● **Aim of the exercise**
Reproduce the material from its first line through the line containing "coord(230,114)", swapping "Commits" for "Branches" and leaving everything else unchanged.

Records for locating described items:
## BEGIN

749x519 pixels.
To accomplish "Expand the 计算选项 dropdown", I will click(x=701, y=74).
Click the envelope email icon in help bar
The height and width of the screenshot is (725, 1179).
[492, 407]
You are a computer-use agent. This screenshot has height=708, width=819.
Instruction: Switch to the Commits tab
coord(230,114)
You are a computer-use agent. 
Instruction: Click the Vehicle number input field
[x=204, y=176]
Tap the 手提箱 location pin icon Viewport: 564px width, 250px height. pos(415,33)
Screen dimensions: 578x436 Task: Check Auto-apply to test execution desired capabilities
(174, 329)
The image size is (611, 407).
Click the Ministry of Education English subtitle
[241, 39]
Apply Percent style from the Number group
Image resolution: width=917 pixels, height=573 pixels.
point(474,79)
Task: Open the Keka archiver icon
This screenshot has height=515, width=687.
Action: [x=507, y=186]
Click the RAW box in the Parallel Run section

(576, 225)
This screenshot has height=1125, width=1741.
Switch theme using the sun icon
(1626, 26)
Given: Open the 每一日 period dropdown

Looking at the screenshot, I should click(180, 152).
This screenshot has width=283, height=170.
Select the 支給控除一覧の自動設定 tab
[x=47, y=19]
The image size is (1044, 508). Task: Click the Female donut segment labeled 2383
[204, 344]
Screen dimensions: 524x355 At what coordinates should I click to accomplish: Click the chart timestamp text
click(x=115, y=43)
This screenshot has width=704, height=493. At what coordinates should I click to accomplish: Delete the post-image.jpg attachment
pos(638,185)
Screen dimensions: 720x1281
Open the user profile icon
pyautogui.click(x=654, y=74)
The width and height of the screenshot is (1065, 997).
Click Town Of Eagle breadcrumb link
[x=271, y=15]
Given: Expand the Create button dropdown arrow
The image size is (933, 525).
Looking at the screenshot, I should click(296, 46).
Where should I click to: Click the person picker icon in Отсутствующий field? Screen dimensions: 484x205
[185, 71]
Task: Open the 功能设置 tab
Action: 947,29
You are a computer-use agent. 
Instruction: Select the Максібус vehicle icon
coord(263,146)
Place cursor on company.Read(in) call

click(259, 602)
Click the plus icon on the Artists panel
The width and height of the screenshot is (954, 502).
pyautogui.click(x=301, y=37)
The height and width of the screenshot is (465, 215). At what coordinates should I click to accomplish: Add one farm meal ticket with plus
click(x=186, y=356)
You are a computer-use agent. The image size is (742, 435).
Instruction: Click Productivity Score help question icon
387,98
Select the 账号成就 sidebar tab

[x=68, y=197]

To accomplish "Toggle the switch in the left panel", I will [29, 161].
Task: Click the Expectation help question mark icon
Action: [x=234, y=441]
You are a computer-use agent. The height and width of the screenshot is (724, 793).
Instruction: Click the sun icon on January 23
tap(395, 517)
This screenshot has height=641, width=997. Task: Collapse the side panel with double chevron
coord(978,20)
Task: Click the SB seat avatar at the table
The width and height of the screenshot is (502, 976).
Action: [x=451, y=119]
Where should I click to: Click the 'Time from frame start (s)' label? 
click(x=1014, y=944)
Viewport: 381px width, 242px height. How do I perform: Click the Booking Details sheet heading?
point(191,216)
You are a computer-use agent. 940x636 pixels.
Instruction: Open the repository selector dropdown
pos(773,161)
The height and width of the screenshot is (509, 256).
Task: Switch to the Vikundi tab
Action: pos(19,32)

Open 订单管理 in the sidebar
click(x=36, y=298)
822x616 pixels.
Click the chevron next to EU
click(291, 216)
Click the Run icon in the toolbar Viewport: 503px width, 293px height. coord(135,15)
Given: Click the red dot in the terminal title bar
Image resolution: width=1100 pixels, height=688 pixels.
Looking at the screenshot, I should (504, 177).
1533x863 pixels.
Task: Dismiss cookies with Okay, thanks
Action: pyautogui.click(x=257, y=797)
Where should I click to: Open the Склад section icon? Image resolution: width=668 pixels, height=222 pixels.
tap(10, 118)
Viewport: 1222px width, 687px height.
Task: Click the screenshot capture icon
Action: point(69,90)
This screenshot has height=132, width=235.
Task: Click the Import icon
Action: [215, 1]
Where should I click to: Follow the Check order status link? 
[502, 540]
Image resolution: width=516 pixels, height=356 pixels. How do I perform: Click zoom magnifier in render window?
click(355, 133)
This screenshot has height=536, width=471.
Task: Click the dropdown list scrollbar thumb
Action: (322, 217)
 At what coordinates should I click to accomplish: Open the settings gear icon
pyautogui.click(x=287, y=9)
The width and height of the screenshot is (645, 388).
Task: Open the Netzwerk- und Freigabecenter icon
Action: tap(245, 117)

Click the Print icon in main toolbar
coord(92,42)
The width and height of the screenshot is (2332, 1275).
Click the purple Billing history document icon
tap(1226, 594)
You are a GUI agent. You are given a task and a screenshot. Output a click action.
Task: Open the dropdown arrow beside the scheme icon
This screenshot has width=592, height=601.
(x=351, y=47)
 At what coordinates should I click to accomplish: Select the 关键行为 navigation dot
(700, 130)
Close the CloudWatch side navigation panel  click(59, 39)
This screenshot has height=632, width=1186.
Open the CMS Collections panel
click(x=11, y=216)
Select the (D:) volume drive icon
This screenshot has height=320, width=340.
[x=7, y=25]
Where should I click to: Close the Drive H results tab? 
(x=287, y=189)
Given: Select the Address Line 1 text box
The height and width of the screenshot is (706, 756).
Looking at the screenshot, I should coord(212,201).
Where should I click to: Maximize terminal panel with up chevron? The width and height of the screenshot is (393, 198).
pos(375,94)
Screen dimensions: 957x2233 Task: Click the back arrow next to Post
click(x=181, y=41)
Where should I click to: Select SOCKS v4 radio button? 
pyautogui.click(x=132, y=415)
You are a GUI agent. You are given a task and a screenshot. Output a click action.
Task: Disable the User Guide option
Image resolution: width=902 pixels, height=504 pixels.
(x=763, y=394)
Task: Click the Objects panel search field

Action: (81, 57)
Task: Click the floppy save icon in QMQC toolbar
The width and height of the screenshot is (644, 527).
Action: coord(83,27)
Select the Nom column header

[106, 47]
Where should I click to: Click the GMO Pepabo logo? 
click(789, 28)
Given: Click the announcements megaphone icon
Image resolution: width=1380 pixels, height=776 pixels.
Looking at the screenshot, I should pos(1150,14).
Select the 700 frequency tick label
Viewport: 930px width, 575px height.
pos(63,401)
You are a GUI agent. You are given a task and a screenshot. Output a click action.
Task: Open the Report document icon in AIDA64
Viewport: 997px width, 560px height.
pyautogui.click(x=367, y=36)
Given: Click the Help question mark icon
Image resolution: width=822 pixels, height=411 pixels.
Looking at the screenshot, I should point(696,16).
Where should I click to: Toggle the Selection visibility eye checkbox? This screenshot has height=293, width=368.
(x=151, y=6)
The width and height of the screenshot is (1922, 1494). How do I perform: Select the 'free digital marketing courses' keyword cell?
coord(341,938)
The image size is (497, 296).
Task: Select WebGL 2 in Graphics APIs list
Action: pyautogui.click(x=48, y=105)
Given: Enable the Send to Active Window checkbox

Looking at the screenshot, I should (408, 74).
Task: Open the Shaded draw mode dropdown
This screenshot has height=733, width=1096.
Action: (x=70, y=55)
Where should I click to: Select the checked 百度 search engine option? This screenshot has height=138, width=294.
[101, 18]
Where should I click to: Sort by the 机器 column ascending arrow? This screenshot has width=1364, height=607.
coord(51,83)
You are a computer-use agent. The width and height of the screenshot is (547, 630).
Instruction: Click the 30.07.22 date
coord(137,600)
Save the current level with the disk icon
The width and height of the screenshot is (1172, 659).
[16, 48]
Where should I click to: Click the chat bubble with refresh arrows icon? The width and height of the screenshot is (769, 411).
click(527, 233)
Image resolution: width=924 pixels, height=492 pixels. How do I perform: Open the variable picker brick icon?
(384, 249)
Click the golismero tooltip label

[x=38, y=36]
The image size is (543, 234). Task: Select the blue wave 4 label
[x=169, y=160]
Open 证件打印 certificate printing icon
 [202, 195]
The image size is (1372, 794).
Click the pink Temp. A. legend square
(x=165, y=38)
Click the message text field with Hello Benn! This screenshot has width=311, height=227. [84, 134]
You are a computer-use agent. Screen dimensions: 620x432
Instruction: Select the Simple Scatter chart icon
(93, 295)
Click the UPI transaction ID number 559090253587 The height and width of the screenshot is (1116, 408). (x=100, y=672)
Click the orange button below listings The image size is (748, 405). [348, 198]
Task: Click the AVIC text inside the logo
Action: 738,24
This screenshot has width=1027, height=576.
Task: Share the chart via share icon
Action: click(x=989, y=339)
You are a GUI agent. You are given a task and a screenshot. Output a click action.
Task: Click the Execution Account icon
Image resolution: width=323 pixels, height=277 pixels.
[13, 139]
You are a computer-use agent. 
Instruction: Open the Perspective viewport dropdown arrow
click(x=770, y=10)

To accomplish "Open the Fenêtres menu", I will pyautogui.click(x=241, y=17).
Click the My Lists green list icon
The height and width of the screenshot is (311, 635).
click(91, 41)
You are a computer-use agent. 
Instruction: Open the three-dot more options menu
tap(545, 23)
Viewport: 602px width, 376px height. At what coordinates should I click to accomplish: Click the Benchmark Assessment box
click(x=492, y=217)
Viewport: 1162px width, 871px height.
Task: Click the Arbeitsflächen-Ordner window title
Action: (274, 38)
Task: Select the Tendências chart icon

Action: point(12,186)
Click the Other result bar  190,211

## END

● **Answer to the exercise**
749x519 pixels.
To accomplish "Expand the 计算选项 dropdown", I will click(x=701, y=74).
Click the envelope email icon in help bar
The height and width of the screenshot is (725, 1179).
[492, 407]
You are a computer-use agent. This screenshot has height=708, width=819.
Instruction: Switch to the Branches tab
coord(230,114)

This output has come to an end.